··· EXCERPTED RECORDS

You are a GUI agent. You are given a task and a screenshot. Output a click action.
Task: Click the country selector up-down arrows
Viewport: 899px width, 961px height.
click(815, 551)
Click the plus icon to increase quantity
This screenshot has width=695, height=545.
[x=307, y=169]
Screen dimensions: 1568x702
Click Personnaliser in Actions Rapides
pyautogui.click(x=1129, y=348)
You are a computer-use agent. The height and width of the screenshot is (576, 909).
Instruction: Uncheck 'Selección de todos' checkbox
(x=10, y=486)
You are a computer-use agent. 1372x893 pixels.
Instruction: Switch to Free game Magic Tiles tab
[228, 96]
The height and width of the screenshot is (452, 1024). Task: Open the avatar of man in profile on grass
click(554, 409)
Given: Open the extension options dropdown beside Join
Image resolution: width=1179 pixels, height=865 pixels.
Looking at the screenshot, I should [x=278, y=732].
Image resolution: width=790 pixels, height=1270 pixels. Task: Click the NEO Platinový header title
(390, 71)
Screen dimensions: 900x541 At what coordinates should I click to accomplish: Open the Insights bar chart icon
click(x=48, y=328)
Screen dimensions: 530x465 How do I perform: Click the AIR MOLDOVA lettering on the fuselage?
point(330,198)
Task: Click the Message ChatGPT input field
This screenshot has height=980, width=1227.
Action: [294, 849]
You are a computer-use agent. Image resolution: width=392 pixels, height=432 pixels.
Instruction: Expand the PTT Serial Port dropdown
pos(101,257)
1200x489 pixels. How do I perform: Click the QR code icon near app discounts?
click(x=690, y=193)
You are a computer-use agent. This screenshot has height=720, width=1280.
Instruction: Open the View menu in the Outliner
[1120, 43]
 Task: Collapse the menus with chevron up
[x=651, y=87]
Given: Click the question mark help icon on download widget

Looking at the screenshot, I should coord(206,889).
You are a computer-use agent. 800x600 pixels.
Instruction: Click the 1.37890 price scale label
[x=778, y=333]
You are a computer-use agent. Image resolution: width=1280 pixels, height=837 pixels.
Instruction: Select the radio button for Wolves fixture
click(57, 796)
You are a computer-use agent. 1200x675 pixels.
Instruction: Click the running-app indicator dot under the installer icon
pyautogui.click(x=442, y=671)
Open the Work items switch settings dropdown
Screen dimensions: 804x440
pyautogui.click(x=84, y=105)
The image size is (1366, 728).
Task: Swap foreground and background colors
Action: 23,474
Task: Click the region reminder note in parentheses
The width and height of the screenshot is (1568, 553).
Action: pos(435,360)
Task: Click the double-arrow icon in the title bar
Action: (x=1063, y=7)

······

▶ WHAT THIS TASK INVOLVES: Every line in the data that holds the string "agent" should be returned.

▶ RESULT:
You are a GUI agent. You are given a task and a screenshot. Output a click action.
You are a computer-use agent. The height and width of the screenshot is (576, 909).
You are a computer-use agent. 1372x893 pixels.
You are a computer-use agent. Image resolution: width=392 pixels, height=432 pixels.
You are a computer-use agent. This screenshot has height=720, width=1280.
You are a computer-use agent. 800x600 pixels.
You are a computer-use agent. Image resolution: width=1280 pixels, height=837 pixels.
You are a computer-use agent. 1200x675 pixels.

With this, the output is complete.